[Requirement]
The material below holds a span beginning at the line with "How do I perform: Click" and ending at the line with "Given: Open the Installation Details title". Quote that span exactly, both ends included, and only that span.

[Record excerpts]

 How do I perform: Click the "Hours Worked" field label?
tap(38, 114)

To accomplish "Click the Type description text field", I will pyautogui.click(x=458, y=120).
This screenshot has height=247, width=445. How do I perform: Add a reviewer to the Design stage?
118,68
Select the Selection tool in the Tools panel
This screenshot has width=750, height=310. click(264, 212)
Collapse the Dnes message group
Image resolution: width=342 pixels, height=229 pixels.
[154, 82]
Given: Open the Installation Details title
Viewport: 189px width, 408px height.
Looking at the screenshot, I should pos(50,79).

==

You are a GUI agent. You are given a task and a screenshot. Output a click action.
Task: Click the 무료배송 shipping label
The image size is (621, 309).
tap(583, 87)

[Your response]
 How do I perform: Click the "Hours Worked" field label?
tap(38, 114)

To accomplish "Click the Type description text field", I will pyautogui.click(x=458, y=120).
This screenshot has height=247, width=445. How do I perform: Add a reviewer to the Design stage?
118,68
Select the Selection tool in the Tools panel
This screenshot has width=750, height=310. click(264, 212)
Collapse the Dnes message group
Image resolution: width=342 pixels, height=229 pixels.
[154, 82]
Given: Open the Installation Details title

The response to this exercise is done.